Mahâbhârata (I-1) : introduction

Manuscrit du Mahâbhârata datant du 17ème siècle. L’image représente Krishna et ses protégés, les cinq frères Pândavas.

 

Ceux et celles qui me connaissent le savent : je suis un admirateur inconditionnel du Mahâbhârata.

C’est aux alentours des années 1990 que j’ai découvert cette œuvre monumentale grâce au film de Peter Brook qu’avec Anne-Marie nous avions alors été voir en salle à Rennes.
J’étais sorti des deux heures vingt de projection assez décontenancé : j’avais à la fois l’impression d’une immense chance, celle d’avoir été introduit  à une œuvre majeure, et j’éprouvais en même temps la frustration de manquer de clés pour comprendre bon nombre des péripéties du récit, ce qui me laissait un goût d’inachevé. Quel ne fut pas mon bonheur quand je découvris quelque temps plus tard qu’Arte diffusait la version longue de ce film sous forme de six épisodes de 55 minutes (soit un récit de près de 5h30). Grâce à quoi de nombreux points restés obscurs dans le premier film me devinrent plus compréhensibles. A cette occasion, j’appris aussi que Peter Brook avait en réalité monté initialement cette histoire sous forme d’une pièce de théâtre de 9h d’affilée et que c’était cette pièce qui avait été filmée et « réduite » une première fois à un spectacle de 5h30 (celui proposé sur Arte), puis encore condensée en un film de 2h20, afin de s’adapter au standard des projections commerciales…

Réalisant alors que la version longue d’Arte n’était encore qu’une peau de chagrin par rapport à l’épopée originelle, je me mis à lire différents ouvrages « racontant » sous une forme de plus en plus longue et détaillée le récit complet.
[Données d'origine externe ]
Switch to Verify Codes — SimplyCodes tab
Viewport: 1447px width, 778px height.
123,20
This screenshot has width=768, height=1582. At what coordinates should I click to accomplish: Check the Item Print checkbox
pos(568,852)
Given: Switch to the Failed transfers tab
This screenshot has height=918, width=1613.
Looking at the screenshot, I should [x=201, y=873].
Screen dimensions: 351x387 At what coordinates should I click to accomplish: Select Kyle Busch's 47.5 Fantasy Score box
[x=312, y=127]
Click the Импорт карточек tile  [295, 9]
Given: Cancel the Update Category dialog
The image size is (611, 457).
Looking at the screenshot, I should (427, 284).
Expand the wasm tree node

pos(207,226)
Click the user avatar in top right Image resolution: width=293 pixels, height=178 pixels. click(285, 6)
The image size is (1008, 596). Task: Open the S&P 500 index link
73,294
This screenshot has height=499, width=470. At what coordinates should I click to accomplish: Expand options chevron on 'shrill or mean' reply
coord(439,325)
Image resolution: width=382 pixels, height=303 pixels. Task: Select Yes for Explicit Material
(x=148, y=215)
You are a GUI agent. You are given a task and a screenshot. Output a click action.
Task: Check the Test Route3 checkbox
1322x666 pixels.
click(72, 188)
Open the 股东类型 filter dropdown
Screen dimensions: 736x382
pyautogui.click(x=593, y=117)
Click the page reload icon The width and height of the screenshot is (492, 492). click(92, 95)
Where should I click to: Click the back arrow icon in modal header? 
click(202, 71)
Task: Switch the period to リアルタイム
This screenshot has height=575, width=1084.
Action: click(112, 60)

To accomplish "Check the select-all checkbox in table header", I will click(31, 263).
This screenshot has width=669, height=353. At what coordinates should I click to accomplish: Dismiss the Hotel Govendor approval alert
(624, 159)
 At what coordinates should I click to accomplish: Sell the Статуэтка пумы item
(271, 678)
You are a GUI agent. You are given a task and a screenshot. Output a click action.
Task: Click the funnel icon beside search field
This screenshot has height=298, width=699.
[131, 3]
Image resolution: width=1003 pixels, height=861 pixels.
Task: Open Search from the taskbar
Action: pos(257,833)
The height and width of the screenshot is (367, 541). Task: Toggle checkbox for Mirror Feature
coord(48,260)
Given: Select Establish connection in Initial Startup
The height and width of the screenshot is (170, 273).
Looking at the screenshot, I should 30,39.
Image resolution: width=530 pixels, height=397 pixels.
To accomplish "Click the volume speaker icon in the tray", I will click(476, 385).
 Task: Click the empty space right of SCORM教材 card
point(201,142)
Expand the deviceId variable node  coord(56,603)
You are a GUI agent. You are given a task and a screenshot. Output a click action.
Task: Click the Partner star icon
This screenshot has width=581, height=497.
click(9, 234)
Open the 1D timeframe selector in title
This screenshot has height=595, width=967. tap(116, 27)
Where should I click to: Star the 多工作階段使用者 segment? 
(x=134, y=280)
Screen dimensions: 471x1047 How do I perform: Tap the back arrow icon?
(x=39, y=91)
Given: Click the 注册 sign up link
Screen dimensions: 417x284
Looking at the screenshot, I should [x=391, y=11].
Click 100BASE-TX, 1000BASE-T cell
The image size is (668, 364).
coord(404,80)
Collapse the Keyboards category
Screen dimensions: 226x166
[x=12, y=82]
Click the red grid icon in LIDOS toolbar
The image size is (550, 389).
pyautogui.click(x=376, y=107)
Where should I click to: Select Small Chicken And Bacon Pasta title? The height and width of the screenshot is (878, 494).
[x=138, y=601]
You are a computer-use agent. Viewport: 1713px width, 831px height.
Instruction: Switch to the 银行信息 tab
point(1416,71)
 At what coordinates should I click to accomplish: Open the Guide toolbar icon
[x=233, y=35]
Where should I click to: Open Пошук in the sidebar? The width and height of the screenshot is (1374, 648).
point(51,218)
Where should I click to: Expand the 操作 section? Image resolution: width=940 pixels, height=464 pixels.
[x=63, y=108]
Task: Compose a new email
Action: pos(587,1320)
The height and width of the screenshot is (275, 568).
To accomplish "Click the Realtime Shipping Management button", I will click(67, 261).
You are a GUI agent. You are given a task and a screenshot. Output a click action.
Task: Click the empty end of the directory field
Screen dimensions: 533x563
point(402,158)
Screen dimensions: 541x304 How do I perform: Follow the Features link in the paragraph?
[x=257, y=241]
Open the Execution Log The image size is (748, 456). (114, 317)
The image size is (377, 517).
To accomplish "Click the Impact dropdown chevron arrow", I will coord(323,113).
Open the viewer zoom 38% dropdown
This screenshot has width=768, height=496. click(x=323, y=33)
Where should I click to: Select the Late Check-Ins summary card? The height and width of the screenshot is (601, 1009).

C’est sur la base de ces premiers approfondissements que j’ai pu ensuite proposer deux ou trois fois à La Bertais une animation autour du Mahâbhârata…
Par la suite (à partir de 2010), j’ai pris l’habitude de présenter systématiquement cette épopée aux élèves de l’École de Formation de professeurs de Yoga dans laquelle j’interviens chaque année, ce qui m’a donné l’occasion d’approfondir encore ma compréhension de l’œuvre.
Enfin, quand Swâmini Umananda vint nous rendre visite à La Bertais en 2013, elle me fit connaitre l’existence d’une version indienne filmée du Mahâbhârata qui comptait la bagatelle de 94 épisodes d’une heure chacun. Le Graal ! À ceci près qu’il s’agissait d’une série télévisée tournée en Inde à la fin du siècle précédent (1988), donc avec une mise en scène digne d’un théâtre de patronage, le kitch en plus. Mais j’étais tellement intéressé de découvrir comment les Indiens eux-mêmes se représentaient leur propre épopée que j’ai réussi à passer outre et que je suis parvenu à venir à bout des deux coffrets de DVD (sur plusieurs mois).

Nouveau rebondissement :  en 2019, lors d’un séjour à Hauteville, Karinne et Pascal Pourré m’ont fait connaitre l’existence d’une série indienne plus récente (2014) et donc un peu moins indigeste cinématographiquement parlant. J’ai acquis cette nouvelle version (un seul coffret, mais de 24 DVD) et il m’a fallu plus d’un an pour la visionner en intégralité, car si le cinéma bollywoodien a effectivement beaucoup progressé les trente dernières années, cette série reste encore assez éloignée de nos propres standards dramaturgiques et esthétiques. Il n’empêche, j’ai de nouveau beaucoup appris sur le Mahâbhârata et cela n’a fait que renforcer ma fascination pour ce monument de la littérature universelle…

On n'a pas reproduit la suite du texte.